The record establishes the following facts. The defendant was operating a motor vehicle in an easterly direction on Route 4 in Northwood on April 11, 1984, at about 7:30 p.m., when he was stopped by a town police officer for erratic operation of the vehicle. He was alone in the vehicle. The officer approached the car and smelled the odor of marijuana emanating from the interior of the vehicle. A search of the passenger compartment revealed a paper bag that was found to contain a calculator, in the “on” position, a clear plastic baggie containing about two ounces of marijuana, and a glass jar containing about one ounce of marijuana. Several marijuana cigarettes also were found in the ashtray.

*750The search also revealed the defendant’s wallet, containing $3,040 in twenty, fifty, and one hundred dollar denominations, and a small notebook with calculations in it. On the back seat was found an attaché case, within which was a brown paper bag containing $8,000, a passport with $150 enclosed within it, and various personal items. A search of the trunk revealed two suitcases that were empty except for a few particles and dust of vegetative matter containing only 70 milligrams of marijuana. The search of the defendant, who was unsteady on his feet as he got out of the vehicle, revealed additional cash in large denominations, totalling $3,550, in his pants pockets and an address book in his shirt pocket.

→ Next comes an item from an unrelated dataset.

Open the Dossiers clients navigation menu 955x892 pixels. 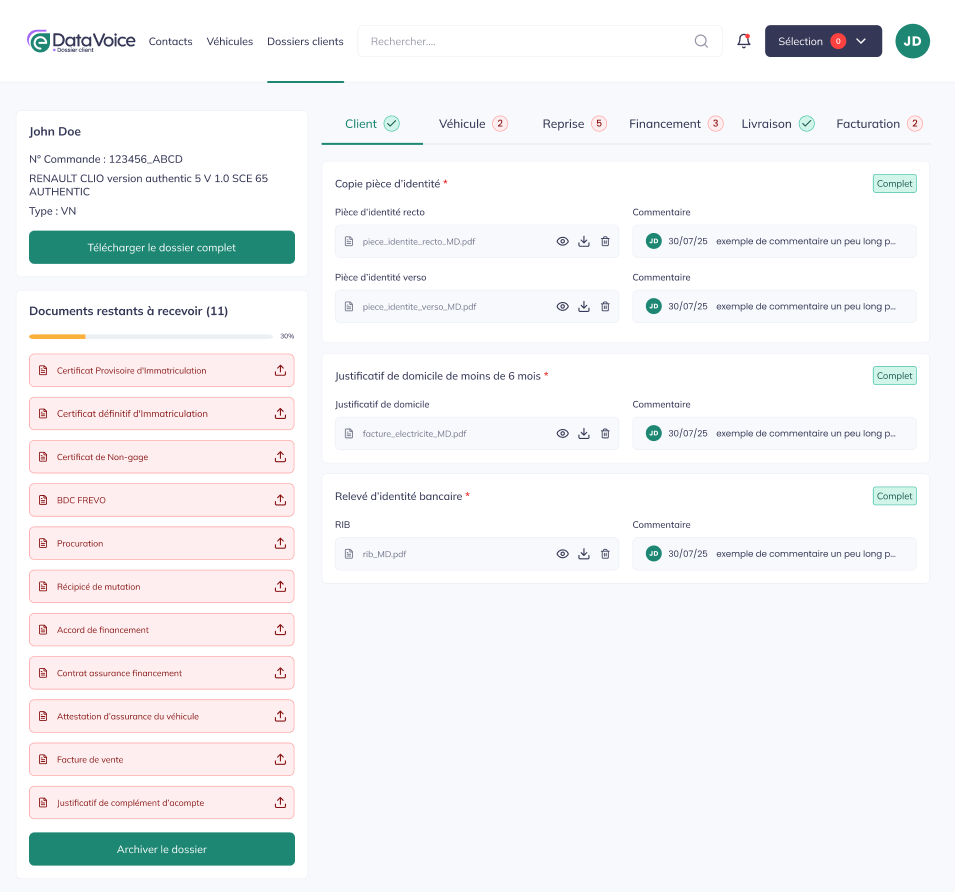pos(305,42)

The defendant’s first argument is that the evidence was insufficient to meet the State’s burden of proof. In evaluating the sufficiency of the evidence to uphold a conviction, this court will consider all of the evidence produced at trial, with all reasonable inferences therefrom, in the light most favorable to the State. State v. LaRose, 127 N.H. 146, 152, 497 A.2d 1224, 1230 (1985). The evidence thus viewed will be deemed insufficient to support the verdict only if “no rational trier of fact could have found proof of guilt beyond a reasonable doubt.” State v. Meloon, 124 N.H. 257, 259, 469 A.2d 1316, 1318 (1983) (citations omitted). In order to sustain a conviction for possession of a controlled substance with intent to sell, RSA 318-B:2, the State must prove that the defendant (1) knew the nature of the drug; (2) knew that the drug was in his or her vicinity; and (3) intended to sell or give the drug to another person. State v. Renfrew, 122 N.H. 308, 312-13, 444 A.2d 527, 529-30 (1982). The third element is the only element at issue in this case.

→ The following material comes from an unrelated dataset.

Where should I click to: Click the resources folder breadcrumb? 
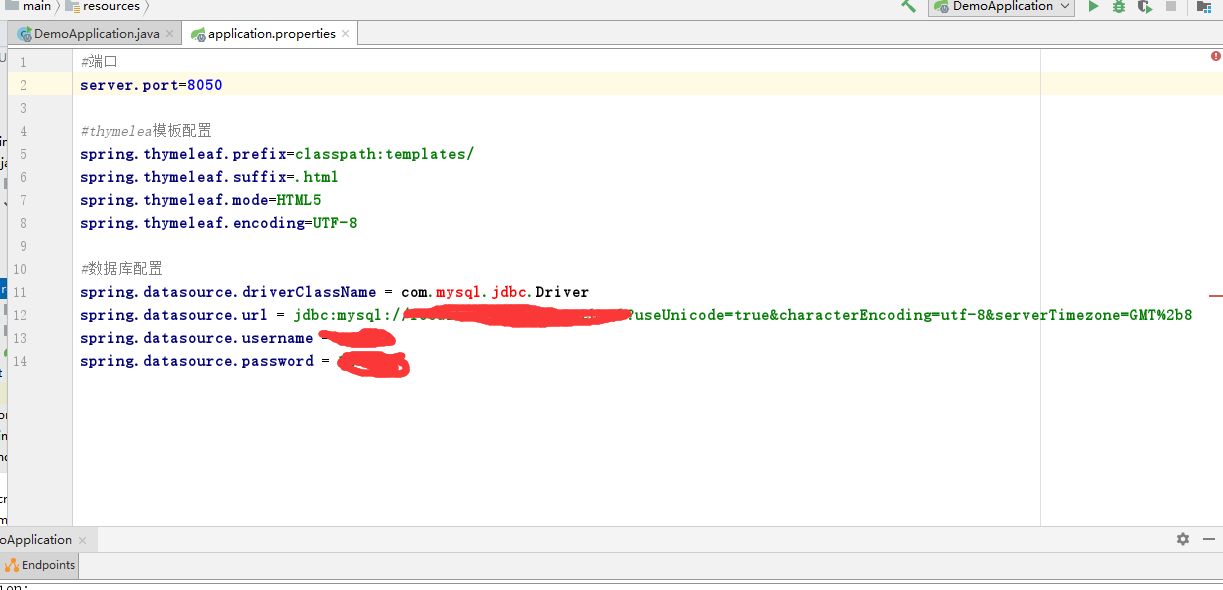[x=110, y=6]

We hold that the presence of marijuana, the calculator, the notebook with calculations, the empty suitcases with a trace of marijuana, the address book, and the large amount of cash, taken together, form an adequate basis for the jury to draw the inference that the defendant intended to sell the marijuana found in his possession. The comparatively small amount of the controlled drug seized does not make it impossible for a rational trier of fact to find guilt beyond a reasonable doubt because, given all of the evidence, the amount seized could have easily been the remainder of a large quantity already sold.

The defendant next contends that the prosecutor’s closing argument constituted prosecutorial misconduct which prejudiced the defendant’s right to a fair trial. See State v. Preston, 121 N.H. 147, 150-51, 427 A.2d 32, 34 (1981). The defendant claims that the prosecutor indicated to the jury his own knowledge, opinion, and belief as to the defendant’s guilt in violation of the standards set forth in *751Preston supra and of the Code of Professional Responsibility, DR 7-106(C)(4) (now Rules of Professional Conduct, R. 3.4(e)).

Our review of the prosecutor’s final argument does not reveal that he stepped over the boundary of permissible advocacy. The prosecutor is granted great latitude in closing argument, both to summarize and discuss the evidence presented to the jury and to urge the jury to draw inferences of guilt from the evidence. State v. Sands, 123 N.H. 570, 597-98, 467 A.2d 202, 219 (1983). The prosecutor in this case did state:

“One of the other things that I’d like to point out here is everybody can agree that the mere possession of marijuana, I hope we can all agree, but the mere possession of marijuana by a person, a small amount for a person’s own consumption I imagine usually not very much, but that— [objection by defendant, overruled].
That such possession by a person who is going to consume the marijuana is not the most serious crime that we have in our state.”

We find that the use of the words, “I imagine,” taken in the context of the above statement, did not prejudice the defendant or constitute an impermissible expression of the prosecutor’s personal opinion regarding the defendant’s guilt.

The defendant finally contends that he was prejudiced by representations made by the State that the vegetative matter found in the plastic baggie had not been tested and hence would not be offered into evidence. Based on these alleged representations, the defendant’s opening statement conceded that there was marijuana in the car, but that the quantity in the glass jar was so small that there was no “intent to sell” the drug and that the defendant possessed the marijuana solely for personal use.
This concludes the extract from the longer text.